The first atheist comment to that post deserves a reply. I think that the replies in the comment section miss the mark somewhat, so I decided to take a crack at it. Call me Jen’s Rottweiler. (If Darwin can have one, so can Jennifer Fulwiler, right?)
The commenter identifies herself as Jemima Cole, and let’s tackle her piece by piece:
Well, this atheist thinks that helping others is great, and if other people need to swallow a big slice of bullshit pie before they help others, well at least they’re helping others after they’ve eaten. If they need some validation or the belief that they’ll get paid back after they die … well, who cares, at least they’re helping.
And there we have the twisting of words right off the bat, in sentence #1. Jen was specific: she helped others long before she became Catholic. And all of us, believers or unbelievers, should help people in practical ways. And many do, as Jen also points out.
Jen never mentioned heaven or reward. That has nothing to do with helping others, nor should it. It’s a red herring, trying to say that the morality of theism is nothing above reward/punishment, like rats in a cage. It’s far more complex than that, but introducing that now comes in handy for Jemima down the road, as we’ll see.
But, again, it’s nothing but smoke.
Here’s the thing for me. After a disaster, I think if one atheist donates a pint of blood, and a billion Catholics all pray, the atheist has done more to help.
I disagree, but that’s a separate essay. Prayer can have more effects than we can measure.
And Christians get all huffy about that, and say things like ‘no, who is to say that knowing people are praying for you doesn’t help?’ or some weird nonsense that boils down to how mailbombing God with prayer has brought the problem to his attention so he’ll see people right. Or something. Or they demonstrate they haven’t got past the title of The Selfish Gene.
Read the book of James. Cloistering yourself in a prayer closet may feel pious, but we are called to do greater works than Jesus, not pray a lot (though we’re called to do that to, see 1 The 5:17).
But they’re letting theology get in the way of the facts. Here’s a much better response: if their religion motivates *two* Catholics to donate pints of blood, now it’s done more good than that atheist. And it motivates far more than that. Of *course* the Catholic church does more good than any one atheist – even an atheist like Bill Gates, who has donated literally billions to the fight against malaria – has or can. For every rogue in it for the bling and the glory, like Agnes Bojaxhiu, there are millions of Catholics who actually just get on quietly doing good things and helping.
I’m not sure what that’s supposed to prove. The next paragraph is juicier:
The danger with Jennifer’s line of thinking – apart from the fact that, as ever, God seems to exist for her solely to validate what she was thinking already – is that it defines religion as, per se, ‘a good work’.
Jen is channeling Jesus’ own brother James, who wrote: “Religion that is pure and undefiled before God, the Father, is this: to visit orphans and widows in their affliction, and to keep oneself unstained from the world” (Jms 1:27).
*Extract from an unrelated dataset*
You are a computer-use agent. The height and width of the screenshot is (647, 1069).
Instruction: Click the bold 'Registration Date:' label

Religion is a good work! This is why the next commenter down said that Jemima is like a 9-year-old telling her parents why college is absurd. It has nothing to do with literal education, because (allegedly) the more educated are less religious. Or are they?
The next commenter was trying to say that Jemima doesn’t have a good grasp of theology. Actually, she does, but she doesn’t realize she does. That’s probably just as bad.
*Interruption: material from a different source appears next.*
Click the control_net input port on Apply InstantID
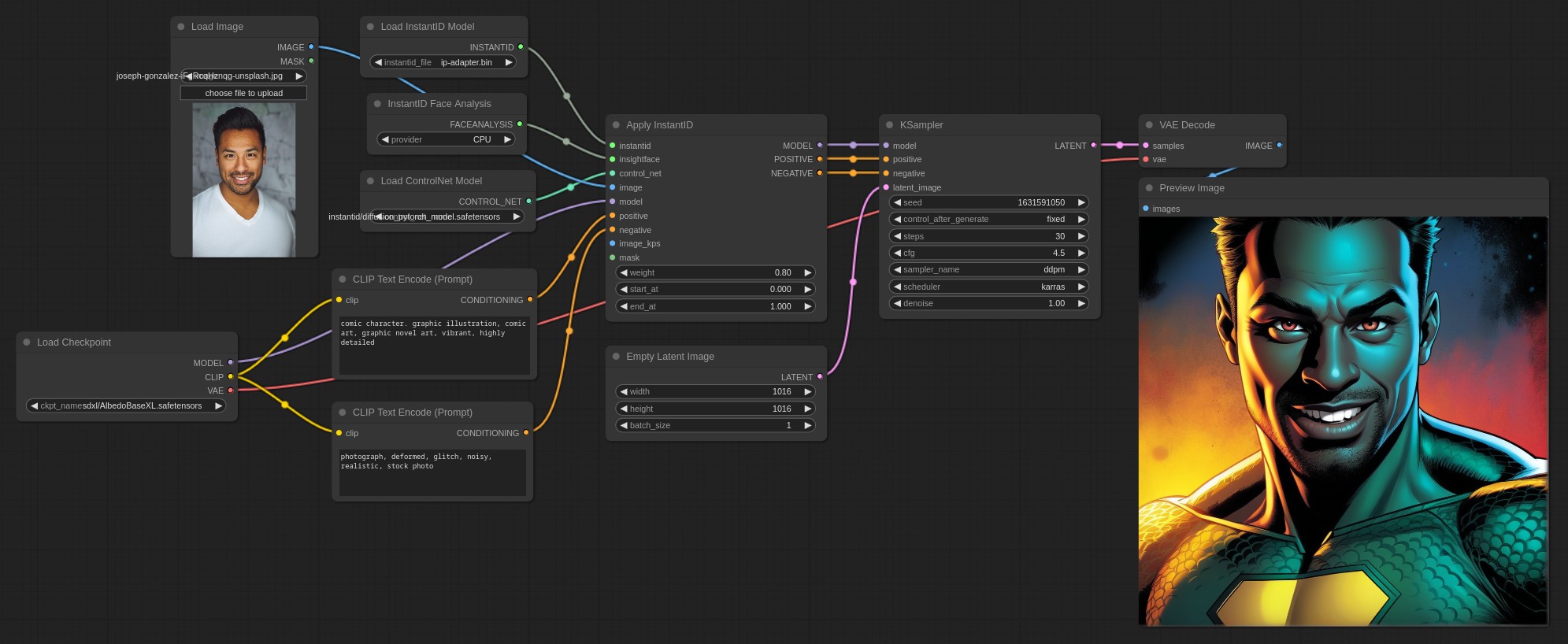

I think Jen has changed her mind on things and moved closer to a biblical worldview from her former atheism. I don’t think that she always though this way and suddenly found that religion confirmed her line of thinking. Why on earth do atheists repeatedly say things like that about Jen? Would it be because they are trying to say she was never “really” an atheist?
Which, for some reason, when Christians do that, we get accused of a certain non-fallacy fallacy that I don’t think is a real fallacy. So give it up, atheists. Jen was an atheist, and she has now seen the light. She just walked full bore into the light instead of just assenting to the light as former atheists who become deists do (Anthony Flew, Thomas Verenna).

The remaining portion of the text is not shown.